Zanieczyszczenie powietrza wchodzi w interakcję z molekułami zapachowymi, emitowanymi przez rośliny w celu zwabienia zapylaczy i zaburza ich działanie - wynika z analiz naukowców opublikowanych w "Atmospheric Environment".
Zanieczyszczenie powietrza wpływa na wydzielane przez rośliny zapachy, co dezorientuje pszczoły podczas prób dotarcia do pożywienia – stwierdzili naukowcy z Penn State w USA. Jest to spowodowane interakcjami chemicznymi, które powodują, że woń wydzielana przez rośliny jest osłabiona – ich zapach krócej utrzymuje się w powietrzu i nie jest w stanie dotrzeć na taką samą odległość, jak w przypadku normalnych warunków.
„Wiele owadów gniazduje w odległości nawet 900 m od źródeł pożywienia, co oznacza, że zapach musi pokonać długą drogą, zanim zwierzęta te je wykryją” – wyjaśnia Jose D. Fuentes.
Węglowodory wydzielane przez rośliny ulegają rozbiciu pod wpływem różnego rodzaju zanieczyszczeń, np. w postaci ozonu. Proces ten powoduje powstawanie większej ilości zanieczyszczeń w postaci rodników hydroksylowych i azotanowych, co dodatkowo przyczynia się do osłabienia zapachu roślin.
Z badań wynika, że w strefach pozbawionych ozonu 20 proc. owadów potrzebowało 10 min. do znalezienia źródła pożywienia. Gdy poziom ozonu był nieznacznie wyższy, taka sama grupa zwierząt potrzebowała 180 minut na to samo zadanie.

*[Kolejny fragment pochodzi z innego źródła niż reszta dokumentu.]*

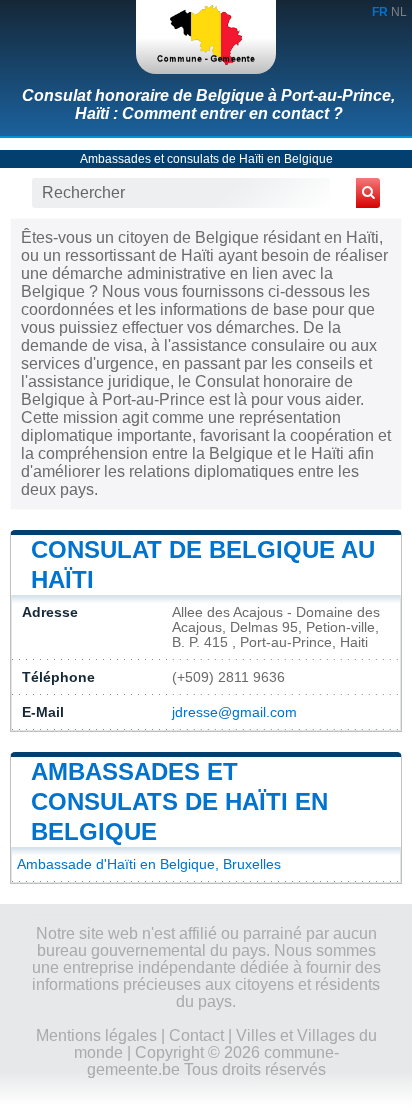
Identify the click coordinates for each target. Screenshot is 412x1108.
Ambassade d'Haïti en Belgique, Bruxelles (149, 864)
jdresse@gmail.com (234, 712)
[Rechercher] (368, 193)
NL (399, 12)
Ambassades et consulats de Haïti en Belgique (206, 159)
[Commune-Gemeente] (206, 37)
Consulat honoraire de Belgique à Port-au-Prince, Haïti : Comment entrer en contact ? (208, 104)
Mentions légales (96, 1035)
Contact (196, 1035)
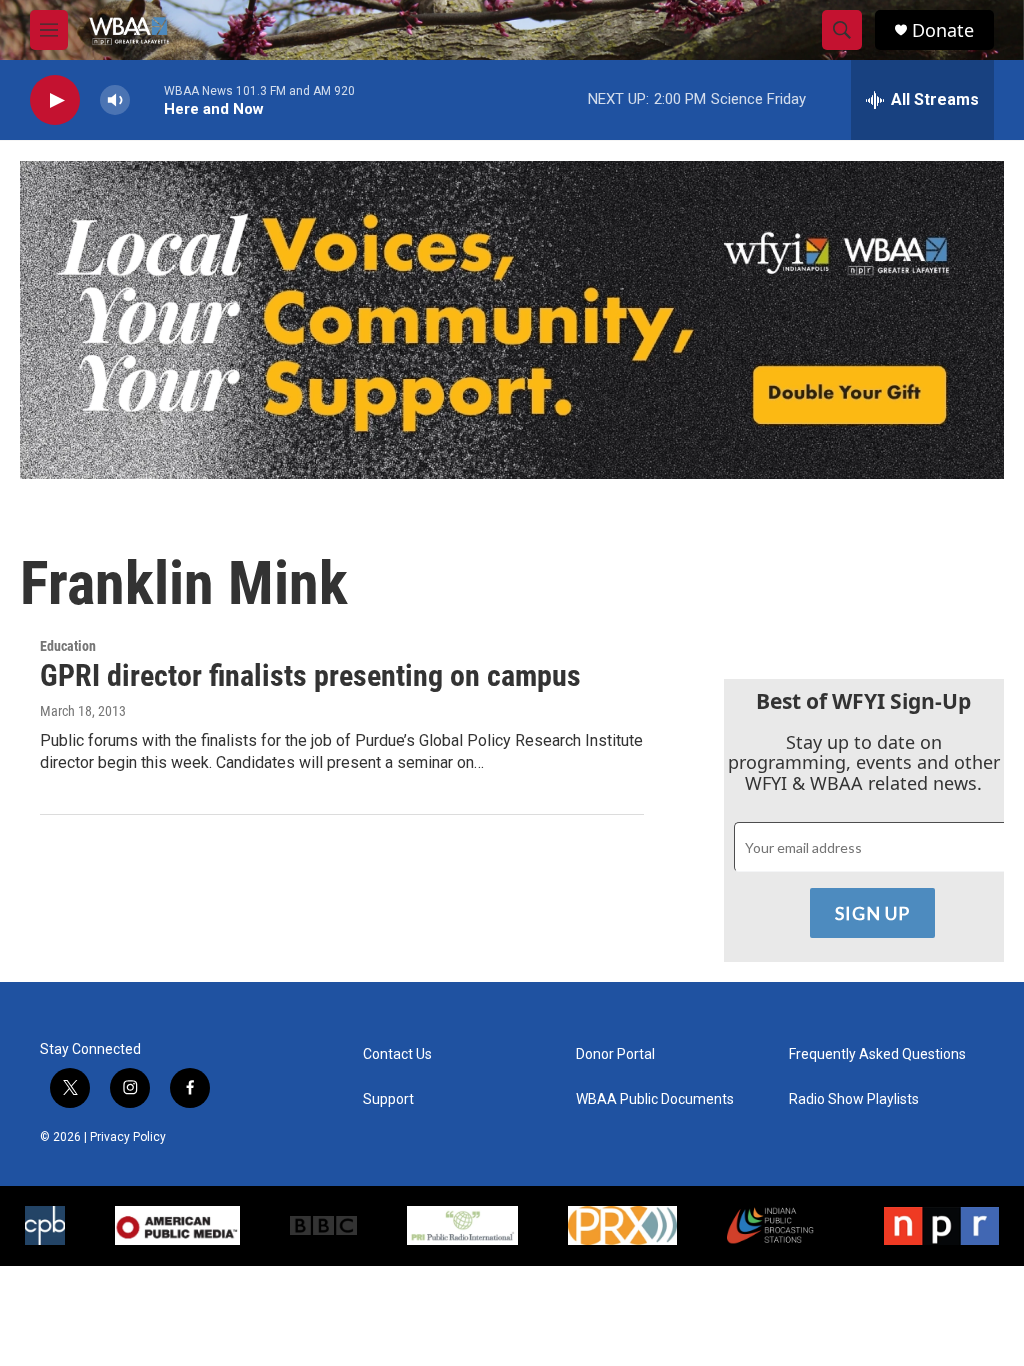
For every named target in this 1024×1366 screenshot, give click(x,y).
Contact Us (397, 1054)
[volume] (115, 100)
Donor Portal (615, 1054)
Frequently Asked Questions (877, 1054)
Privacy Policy (128, 1137)
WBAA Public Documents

W opinii badaczy zmniejszenie ilości zapyleń wśród dzikich roślin może przyczynić się do wzrostu populacji roślin, które nie są od nich uzależnione. Jednocześnie proces ten może spowodować zmniejszenie plonów w przypadku roślin uprawnych.
Zdaniem naukowców nowe ustalenia wskazują, że złą jakość atmosfery należy uznać za jeden z wielu czynników wpływających na zmniejszenie populacji pszczół.
Według danych Departamentu Rolnictwa Stanów Zjednoczonych liczebność pszczół w USA zmniejszyła się od 2015 r. o 44 proc.